The existence of a Mercurian atmosphere was contentious until 1974, although by that time a consensus had formed that Mercury, like the Moon, lacked any substantial atmosphere. This conclusion was confirmed in 1974 when the unmanned Mariner 10 spaceprobe discovered only a tenuous exosphere. Later, in 2008, improved measurements were obtained by the MESSENGER spacecraft, which discovered magnesium in the Mercurian exosphere.

Composition 
The Mercurian exosphere consists of a variety of species originating either from the Solar wind or from the planetary crust. The first constituents discovered were atomic hydrogen (H), helium (He) and atomic oxygen (O), which were observed by the ultraviolet radiation photometer of the Mariner 10 spaceprobe in 1974. The near-surface concentrations of these elements were estimated to vary from 230 cm−3 for hydrogen to 44,000 cm−3 for oxygen, with an  intermediate concentration of helium. In 2008 the MESSENGER probe confirmed the presence of atomic hydrogen, although its concentration appeared higher than the 1974 estimate. Mercury's exospheric hydrogen and helium are believed to come from the Solar wind, while the oxygen is likely to be of crustal origin.

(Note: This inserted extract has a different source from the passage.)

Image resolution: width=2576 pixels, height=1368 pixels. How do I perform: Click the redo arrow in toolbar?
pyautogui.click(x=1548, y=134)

The fourth species detected in Mercury's exosphere was sodium (Na). It was discovered in 1985 by Drew Potter and Tom Morgan, who observed its Fraunhofer emission lines at 589 and 589.6 nm. The average column density of this element is about 1 cm−2. Sodium is observed to concentrate near the poles, forming bright spots. Its abundance is also enhanced near the dawn terminator as compared to the dusk terminator. Some research has claimed a correlation of the sodium abundance with certain surface features such as Caloris or radio bright spots; however these results remain controversial. A year after the sodium discovery, Potter and Morgan reported that potassium (K) is also present in the exosphere of Mercury, though with a column density two orders of magnitude lower than that of sodium. The properties and spatial distribution of these two elements are otherwise very similar. In 1998 another element, calcium (Ca), was detected with column density three orders of magnitude below that of sodium. Observations by the MESSENGER probe in 2009 showed that calcium is concentrated mainly near the equator—opposite to what is observed for sodium and potassium. Further observations by Messenger reported in 2014 note the atmosphere is supplemented by materials vaporized off the surface by meteors both sporadic and in a meteor shower associated with Comet Encke.

In 2008 the MESSENGER probe's Fast Imaging Plasma Spectrometer (FIPS) discovered several molecular and different ions in the vicinity of Mercury, including H2O+ (ionized water vapor) and H2S+ (ionized hydrogen sulfide). Their abundances relative to sodium are about 0.2 and 0.7, respectively. Other ions such as H3O+ (hydronium), OH (hydroxyl), O2+ and Si+ are present as well.  During its 2009 flyby, the Ultraviolet and Visible Spectrometer (UVVS) channel of the Mercury Atmospheric and Surface Composition Spectrometer (MASCS) on board the MESSENGER spacecraft first revealed the presence of magnesium in the Mercurian exosphere. The near-surface abundance of this newly detected constituent is roughly comparable to that of sodium.

Properties
Mariner 10 ultraviolet observations have established an upper bound on the exospheric surface density at about 105 particles per cubic centimeter. This corresponds to a surface pressure of less than 10−14 bar (1 nPa).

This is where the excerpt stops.